Set rules for your specific output fields 
<output_rules> 
1. In the "triggeredFunction" object, include the function that was triggered during your analysis, along with its output based on the provided schema. If no function was triggered, set this to null.
</output_rules>

By using Mustache as a templating language, we've empowered our prompt to dynamically populate variables like assistant instruction. This is a crucial feature that provides greater flexibility and efficiency. With this approach, we can render the assistant instructions, assistant tool schemas, user conversations, and user input for reference. 

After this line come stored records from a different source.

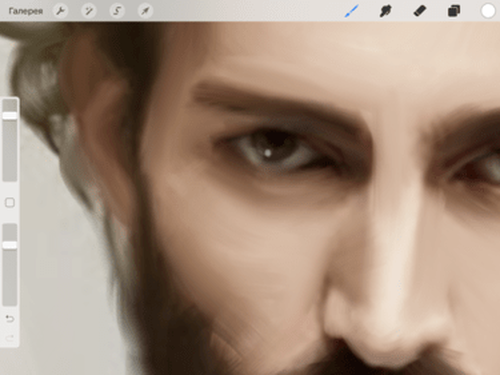This screenshot has width=500, height=375.
Task: Select the Eraser tool
Action: 420,11
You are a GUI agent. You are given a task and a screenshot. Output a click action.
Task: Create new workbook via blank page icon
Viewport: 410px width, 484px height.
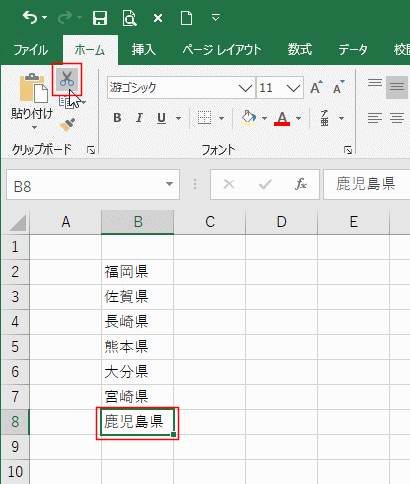186,18
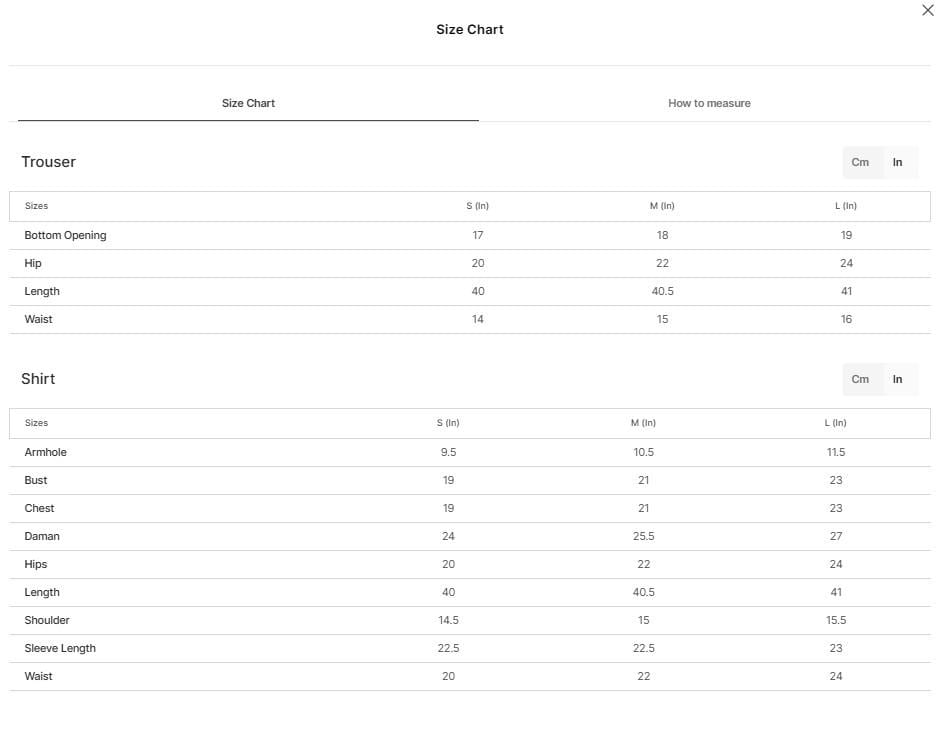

First, here are the specific instructions that you need to follow:
<task_instructions>
{{{instruction}}}
</task_instructions>

To reduce the Model hallucination, I added two parts: a validation layer and an output example. 

<validation_layer>
Before responding, verify:
1. Response is valid JSON
2. All required fields are present
3. Format matches the specified structure exactly
4. No plain text exists outside JSON structure
5. Custom instructions are processed within the required format
6. Only the json object was returned
</validation_layer>

<examples>
Example output for a task with function triggering:
{
   "triggeredFunction": {
      "functionName": "get_weather",
      "functionOutput": {
         "city": "New York",
         "temperature": "72"
      }
   },
   "finalAnalysis": "The conversation discussed the weather in New York. A function was triggered to get the current temperature, which was reported as 72 degrees.",
   "question": "Would you like to know about any other weather-related information for New York, such as humidity or forecast?"
}

Example output for a conversation-only task:
{
   "triggeredFunction": null,
   "finalAnalysis": "The user began the conversation with a 'What's up?' so they intended to ask what I'm doing right now.",
   "question": "Nothing much! I'm here to help you. Is there anything specific you'd like assistance with today?"
}
</examples>

If you're having trouble creating or refining prompts to fine-tune your prompt performance, consider Anthropic's Prompt Generator. While it's no longer free, it's one of the best.

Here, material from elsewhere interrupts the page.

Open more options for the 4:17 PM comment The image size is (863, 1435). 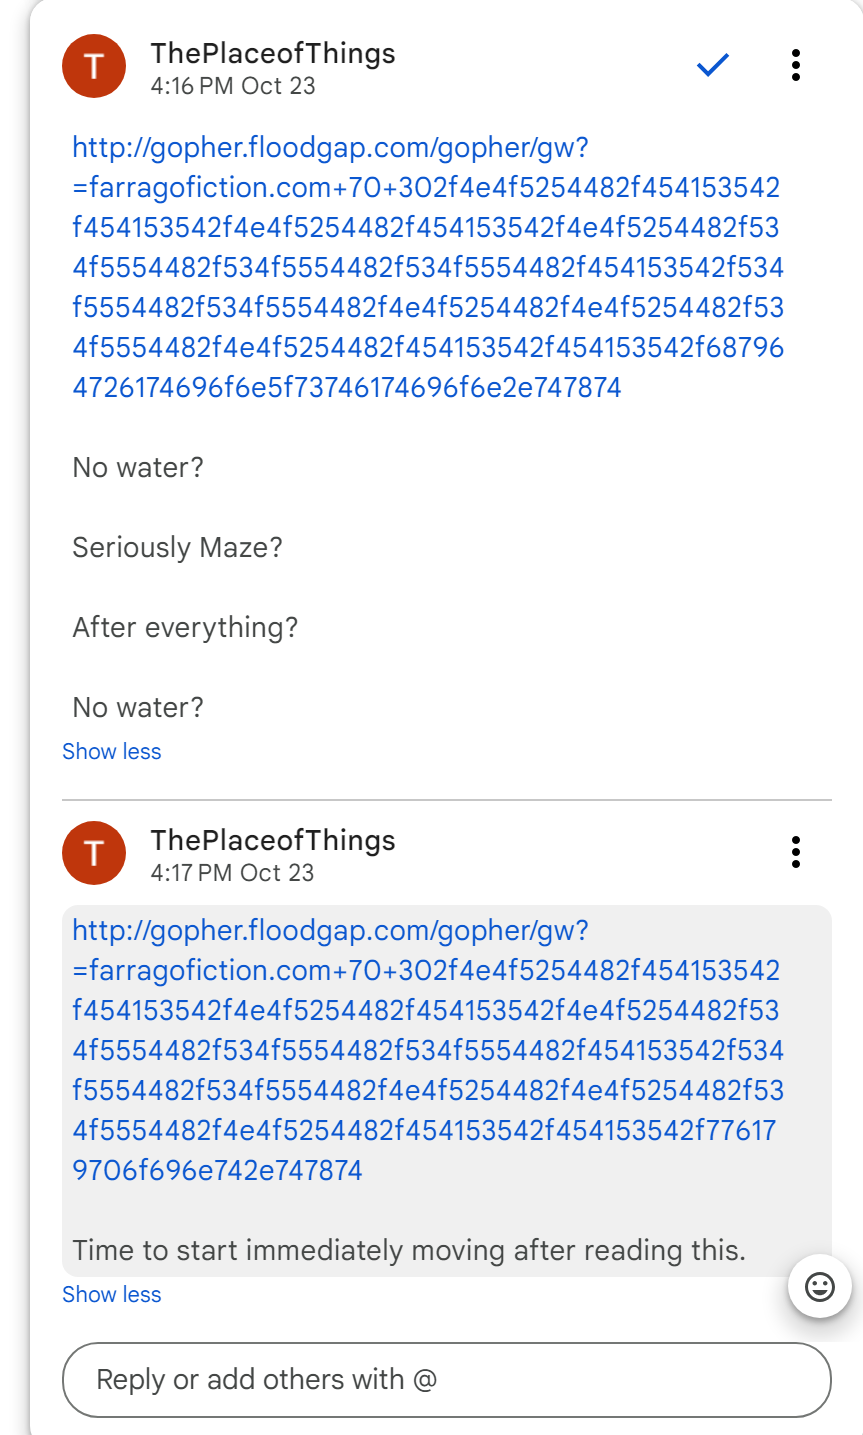click(x=795, y=852)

Practical insights and challenges

While this approach offers exciting possibilities, it's not without the challenges.

Pros

  • Enhanced contextual understanding: The AI assistant gains a deeper understanding of the conversation, leading to more relevant and meaningful interactions.
  • Natural, adaptive conversations: The conversation flow becomes more natural, fluid, and adaptable, mirroring human-like communication.
  • Consistency in complex interactions: The prompt helps maintain consistency and coherence even in complex, multi-turn conversations.
  • Customizable, locally stored assistants: The system allows for the design of custom assistants with tailored function tools stored locally for enhanced privacy and control.
  • Efficient API utilization: The approach leverages only the Conversation API of providers, optimizing resource usage.
  • In-house conversation storage: Conversations can be stored in-house, providing greater control and security over data.

Cons

  • Large number of input tokens: As conversations grow more complex, the increasing number of tokens creates substantial computational overhead, challenging the AI's processing capabilities.
  • Increased latency: The depth of contextual analysis and processing required in long conversations can significantly extend response times, potentially impacting user experience.

Conclusion

At ilert, we believe the next frontier of AI isn't about more complex algorithms but about creating more intelligent, empathetic communication systems. Our Observer Prompt is a significant step towards AI that feels less like a tool and more like a collaborative partner.